我们这次搭建的神经网络如下图所示:
它的输入是一个像素值为28*28的灰度图,然后输入的数据先经过一个卷积层,卷积核的大小是5*5*32,得到32个feature map,之后经过池化层,这里我们选择了最大池化,得到12*12*32的数据,此时再经过一个卷积层,卷积核为5*5*64,得到的结果再一次经过池化,得到的数据为4*4*64,最后通过一个全连接层,得到最终的结果。

1.下载和准备数据
在这一部分我们完成对数据集的准备,这里我们选择最常见的书写数字图像集——MNIST,我们使用load_mnist函数来读取MNIST手写数字库,同时输出训练集、验证集、测试集的数量。
代码如下:
def load_mnist(path, kind='train'):
"""Load MNIST data from `path`"""
labels_path = os.path.join(path,
'%s-labels-idx1-ubyte'
% kind)
images_path = os.path.join(path,
'%s-images-idx3-ubyte'
% kind)
with open(labels_path, 'rb') as lbpath:
magic, n = struct.unpack('>II',
lbpath.read(8))
labels = np.fromfile(lbpath,
dtype=np.uint8)
with open(images_path, 'rb') as imgpath:
magic, num, rows, cols = struct.unpack(">IIII",
imgpath.read(16))
images = np.fromfile(imgpath,
dtype=np.uint8).reshape(len(labels), 784)
return images, labels
X_data, y_data = load_mnist('./', kind='train')
print('Rows: %d, Columns: %d' % (X_data.shape[0], X_data.shape[1]))
X_test, y_test = load_mnist('./', kind='t10k')
print('Rows: %d, Columns: %d' % (X_test.shape[0], X_test.shape[1]))
X_train, y_train = X_data[:50000,:], y_data[:50000]
X_valid, y_valid = X_data[50000:,:], y_data[50000:]
print('Training: ', X_train.shape, y_train.shape)
print('Validation: ', X_valid.shape, y_valid.shape)
print('Test Set: ', X_test.shape, y_test.shape)
输出结果如下:

2.生成模型前的准备工作
完成数据下载之后,此时我们需要从输入的数据中抽取股东size的batch,于是我们定义了batch生成函数。它返回一个数字+标签的元组。
代码如下:
def batch_generator(X, y, batch_size=64,
shuffle=False, random_seed=None):
idx = np.arange(y.shape[0])
if shuffle:
rng = np.random.RandomState(random_seed)
rng.shuffle(idx)
X = X[idx]
y = y[idx]
for i in range(0, X.shape[0], batch_size):
yield (X[i:i+batch_size, :], y[i:i+batch_size])
接下来为了使得数据有更好的表现、更快的收敛,我们需要对数据进行归一下操作。我们计算每个feature的平均值和标准差,完成归一化操作。
代码如下:
mean_vals = np.mean(X_train, axis=0)
std_val = np.std(X_train)
X_train_centered = (X_train - mean_vals)/std_val
X_valid_centered = X_valid - mean_vals
X_test_centered = (X_test - mean_vals)/std_val
3.使用tensorflow的底层API搭建CNN网络
首先我们定义卷积层和全连接层,来简化搭建神经的过程。

= 书面指令 1 =
原文中,第二个卷积层的卷积核大小是多少?
= 书面指令 2 =
请列出原文中 batch_generator 函数的全部参数名。

= 显示信息 =
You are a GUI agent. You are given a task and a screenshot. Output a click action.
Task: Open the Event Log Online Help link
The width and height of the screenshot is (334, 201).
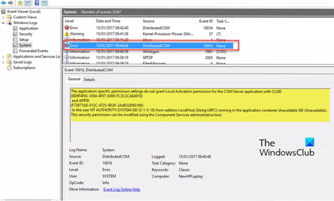122,189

= 答案 1 =
5*5*64

= 答案 2 =
X、y、batch_size、shuffle、random_seed